Von 11:00 bis 15:00 Uhr beschäftigten sich die jungen Imkernden in drei abwechslungsreichen Arbeitsphasen mit den wichtigsten Bienenkrankheiten, denen sie in ihrer Arbeit mit den Schulbienen begegnen. Zunächst fanden sie heraus, dass es dieselben Erreger sind wie bei uns Menschen, die auch bei Honigbienen Krankheiten hervorrufen können: Pilze, Bakterien, Viren und Parasiten.
In der zweiten Arbeitsphase untersuchten die Schüler in kleinen Gruppen tote Bienenvölker und fanden, bewaffnet mit Pinzetten, Lupen und einer detaillierten Checkliste von Dr. Pohl, in detektivischer Kleinarbeit selbst heraus, was zum Zusammenbruch der Völker geführt haben könnte. Bei ihrer Spurensuche machten die Schülerinnen und Schüler erstaunliche Entdeckungen. So fanden sie zum Beispiel Hinweise auf Räuberei durch Wespen und Bienen anderer Völker, die sich nach dem Ableben des untersuchten Volkes über dessen Futtervorräte hergemacht hatten. Wässrige Kotspuren wiesen auf Durchfallerkrankungen der Bienen hin und kleine Löcher an den Zargenwänden deuteten auf die Anwesenheit von Wachsmotten. Das Ergebnis der Suche nach der Todesursache: Alle vier Völker waren letztlich dem zur Zeit gefährlichsten Feind der Honigbiene zum Opfer gefallen. In der noch verdeckelten Brut, die sich in den Waben befand, ließen sich unter dem Binokular Varroamilben nachweisen. Dieser Parasit, varroa destructor (lat.: „die Zerstörerin“), schwächt die Bienen auch, indem er Viruserkrankungen überträgt, die dazu führen, dass sich Bienen nicht richtig entwickeln. Entsprechend entdeckten unsere jungen Spurensucher in den verendeten Völkern auch eine Menge von Bienen mit verkürztem Hinterleib bzw. mit verkrüppelten Flügeln.

Ausgangsmaterial:
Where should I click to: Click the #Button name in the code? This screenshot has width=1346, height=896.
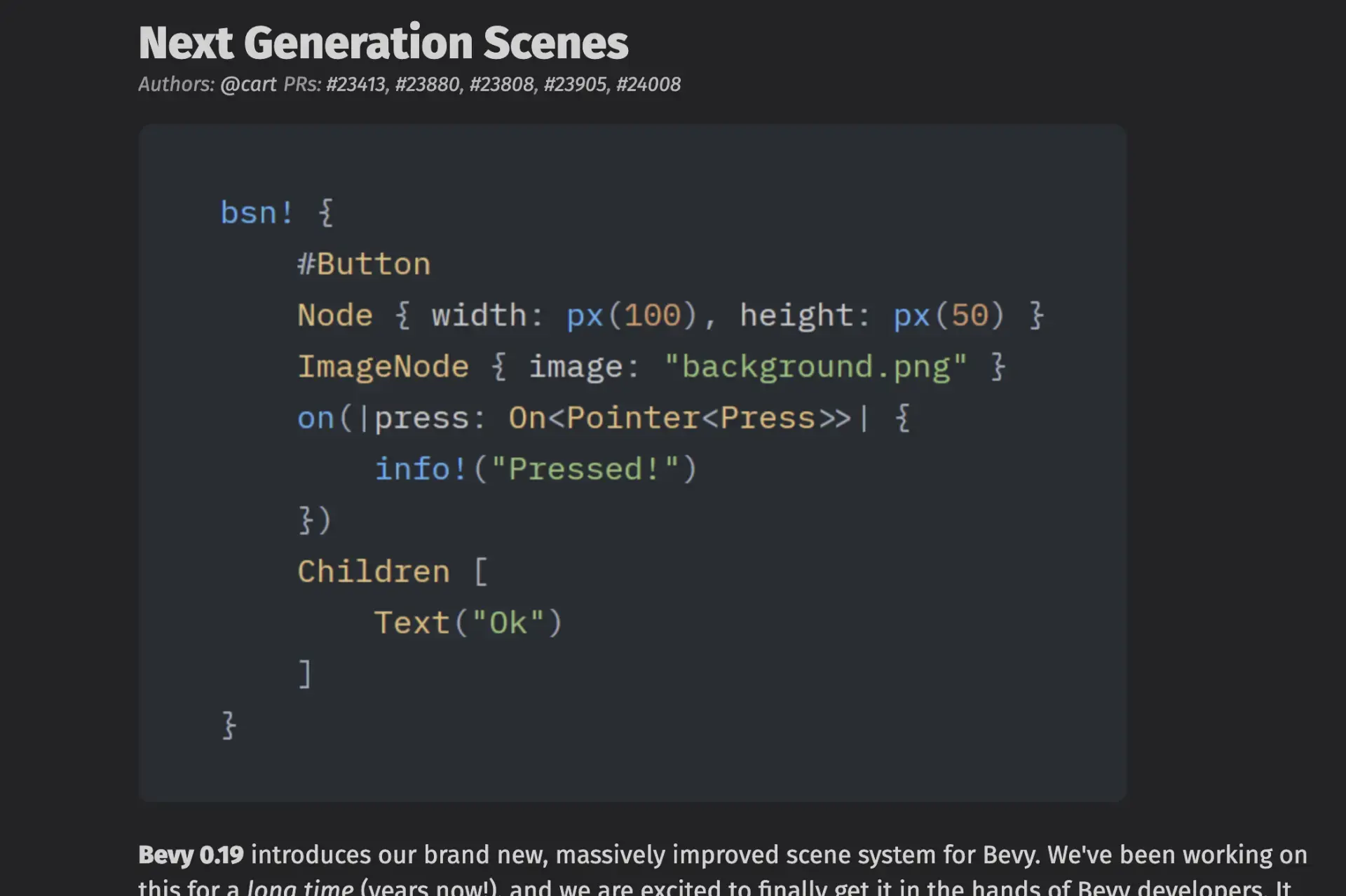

Ihre Aufgabe: Kopieren Sie aus dem Text über Bienenkrankheiten wörtlich den Abschnitt zwischen „Von 11:00 bis“ und „Viren und Parasiten.“, beide eingeschlossen.

Ausgabe:
Von 11:00 bis 15:00 Uhr beschäftigten sich die jungen Imkernden in drei abwechslungsreichen Arbeitsphasen mit den wichtigsten Bienenkrankheiten, denen sie in ihrer Arbeit mit den Schulbienen begegnen. Zunächst fanden sie heraus, dass es dieselben Erreger sind wie bei uns Menschen, die auch bei Honigbienen Krankheiten hervorrufen können: Pilze, Bakterien, Viren und Parasiten.